The modeling of analog, digital and mixed signal circuits
has been carried out since several decades ago and presently
the designers are depending on these modeling techniques to
formulate some new designs [1, 2]. These formulations will
help the designers in scaling the designs to its lower level by
compromising the specifications into very less margin and
hence can improve the efficiency of the circuit into a greater
extent. The modeling of the circuits can be done on various
aspects like behavioral form, analytical form, symbolic
form, etc., without going into the details how each
component is affecting the behavior of the circuit. That
means the designer need not to be an expert in circuit design,
he can analyze the relation between the output variations in
accordance with the input.
So, on the basis of mapping of the analog circuits of
various models, many modeling techniques have been
formulated [3]. To them various machine-learning
algorithms are available which are able to map these circuits
with reliable models which work as similar to the circuits [4,
5]. Machine learning is an area of artificial intelligence
where various algorithms are formulated to develop various
systems which can be able to perform classification,
clustering, regression and many other activities. The
prerequisites for these learning algorithms are the data which
will help the system to develop a model which can be able to
make predictions. So, in the conceptual modeling of analog
circuits, RBF-ELM can play one of the best modeling
techniques.
2. Proposed Technique
Huang et al. [6] in 2004 proposed Extreme Learning
Machine to provide a speedier approach to the neural
networks for analyzing big data. In recent years, ELM
(Extreme Learning Machine) has become one of the most
preferable alternatives in machine learning algorithms.

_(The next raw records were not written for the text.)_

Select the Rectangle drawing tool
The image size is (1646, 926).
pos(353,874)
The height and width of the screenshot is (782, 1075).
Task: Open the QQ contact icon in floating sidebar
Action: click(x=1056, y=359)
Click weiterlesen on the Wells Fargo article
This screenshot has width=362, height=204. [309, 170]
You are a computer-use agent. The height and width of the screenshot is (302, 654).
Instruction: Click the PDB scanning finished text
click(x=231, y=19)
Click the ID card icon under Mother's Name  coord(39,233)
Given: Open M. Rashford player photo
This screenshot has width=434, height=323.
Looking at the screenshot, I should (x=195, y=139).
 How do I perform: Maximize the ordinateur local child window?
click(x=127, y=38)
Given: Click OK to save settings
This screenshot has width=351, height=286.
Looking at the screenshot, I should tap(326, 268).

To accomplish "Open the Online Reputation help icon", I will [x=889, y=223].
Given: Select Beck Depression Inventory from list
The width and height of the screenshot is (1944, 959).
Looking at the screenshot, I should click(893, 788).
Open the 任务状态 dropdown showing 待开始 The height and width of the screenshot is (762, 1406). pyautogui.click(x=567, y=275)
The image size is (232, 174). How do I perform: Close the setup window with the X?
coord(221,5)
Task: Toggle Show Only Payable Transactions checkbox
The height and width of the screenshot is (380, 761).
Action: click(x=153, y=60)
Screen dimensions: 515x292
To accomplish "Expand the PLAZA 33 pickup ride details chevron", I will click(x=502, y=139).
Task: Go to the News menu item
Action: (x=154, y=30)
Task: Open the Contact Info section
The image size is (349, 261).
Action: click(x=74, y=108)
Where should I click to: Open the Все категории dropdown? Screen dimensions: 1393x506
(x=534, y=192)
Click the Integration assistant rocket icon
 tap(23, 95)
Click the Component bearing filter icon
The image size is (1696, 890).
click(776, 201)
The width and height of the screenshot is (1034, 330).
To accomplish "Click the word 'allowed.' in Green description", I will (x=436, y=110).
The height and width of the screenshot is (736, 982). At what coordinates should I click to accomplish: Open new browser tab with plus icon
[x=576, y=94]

These machines are working on the principle SLFNN
(Single Layer Feedforward Neural Network). SLFNN is an
extension of neural network, which can be used to estimate a
function from a given set of inputs and their corresponding
outputs. It relates the inputs by choosing random weights
with the outputs within an error
β results to a trained
network. For learning and tuning the input parameters slow
gradient method is used. An activation function is provided
to tune the network accordingly on the finite number of
inputs and number of hidden neurons [7, 8].
ELM is mainly used for the problems where
classification, clustering, regression are the main objectives
of the systems. As they contain a single layer of hidden
nodes or neurons where the weights connecting inputs to
hidden neurons are randomly assigned. These assigned
nodes are never trained or updated unlike other machine
learning techniques, especially ANN (Artificial Neural
Network) [9]. So, these hidden neurons, which are
connected to the outputs, are learned in a single step. The
fast training algorithm proceeded from non-iterative method
is an aisle to the domain of large data set problems.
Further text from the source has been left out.